All of which makes it important we watch for any signs of human or mammalian adaptation of the virus. Avian adapted flu viruses bind preferentially to the alpha 2,3 receptor cells found in the gastrointestinal tract of birds.

While there are some alpha 2,3 cells deep in the lungs of humans, for an influenza to be successful in a human host, most researchers believe it needs to a able to bind to the α2-6 receptor cell found in the upper airway (trachea).  

This week we have a new study (alas, behind a pay wall) that looks at four H5N6 isolates collected from Chinese waterfowl in 2013-2014, and finds them not only
`fully infective and highly transmissible by direct contact in ferrets', but that they also have a `high affinity' to binding to human α2-6 receptor cells.

J Virol. 2016 Apr 27. pii: JVI.00127-16. [Epub ahead of print]
Highly pathogenic avian influenza H5N6 viruses exhibit enhanced affinity for human type sialic acid receptor and in-contact transmission in model ferrets.

Abstract

Since May 2014, highly pathogenic avian influenza (HPAI) H5N6 virus has been reported to cause six severe human infections three of which were fatal. The biological properties of this subtype, in particular its relative pathogenicity and transmissibility in mammals are not known. We characterized the virus receptor binding affinity, pathogenicity and transmissibility in mice and ferrets of four H5N6 isolates derived from waterfowl in China from 2013-2014. 

All four H5N6 viruses have acquired binding affinity for human-like SAα2,6Gal linked receptor to be able to attach to human tracheal epithelial and alveolar cells.
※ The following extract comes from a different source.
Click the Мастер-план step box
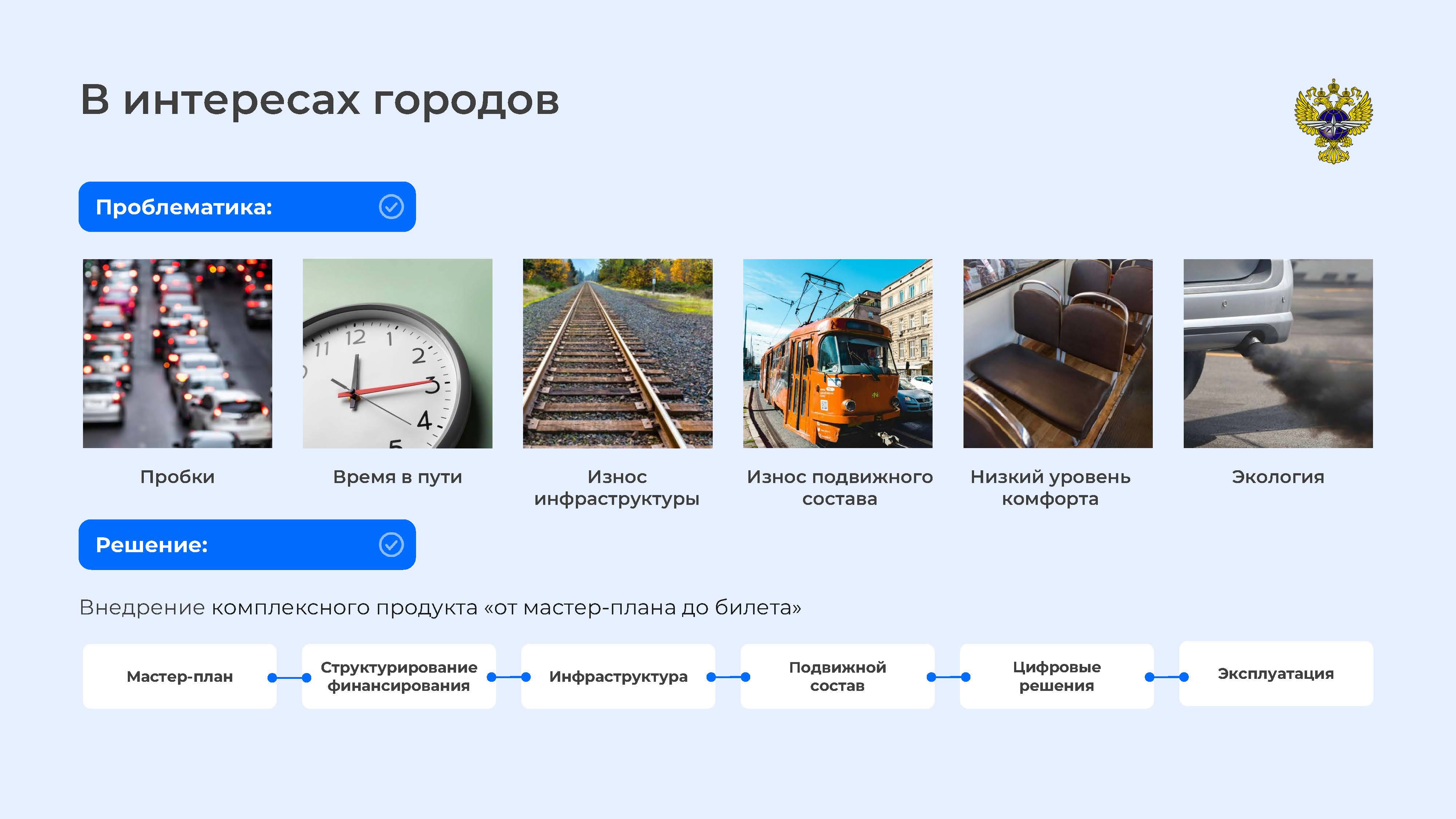Screen dimensions: 1456x819 (180, 677)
The emergent H5N6 viruses, which share high sequence similarity with the human isolate A/Guangzhou/39715/2014 (H5N6), were fully infective and highly transmissible by direct contact in ferrets but showed less severe pathogenicity in comparison with their parental H5N1 virus. The present results highlight the threat of emergent H5N6 viruses to poultry and human health and the need to closely track their continual adaptation in humans.
IMPORTANCE:
Extended epizootics and panzootics of H5N1 viruses have led to the emergence of the novel 2.3.4.4 clade of H5 virus subtypes including H5N2, H5N6 and H5N8 reassortants. Avian H5N6 viruses from this clade have caused three fatalities out of six severe human infections in China since the first case in 2014. However, the biological properties of this subtype, especially the pathogenicity and transmission in mammals are not known. 

 Here, we found that natural avian H5N6 viruses have acquired high affinity for human-type virus receptor. In comparison with parental clade 2.3.4 H5N1 virus, emergent H5N6 isolates showed less severe pathogenicity in mice and ferrets, but acquired efficient in-contact transmission in ferrets. These findings suggest that the threat of avian H5N6 viruses to humans should not be ignored.

Copyright © 2016, American Society for Microbiology. All Rights Reserved.


Although a binding to human α2-6 receptor cells is considered the biggest single obstacle for an avian virus to overcome in order to successfully jump to humans – it isn’t the only one.
 
Avian viruses also typically replicate best at the higher temperatures found in birds, and would need to adapt to the lower (roughly 33C) normally found in the upper human respiratory tract.

There are other factors – some we know about, others we don’t – that must come in sync to allow an avian virus to become a `humanized' virus.

While H5N6 may not be the virus that pulls all of this together, the growing constellation of HPAI avian viruses in the wild increases the odds that someday one of them will.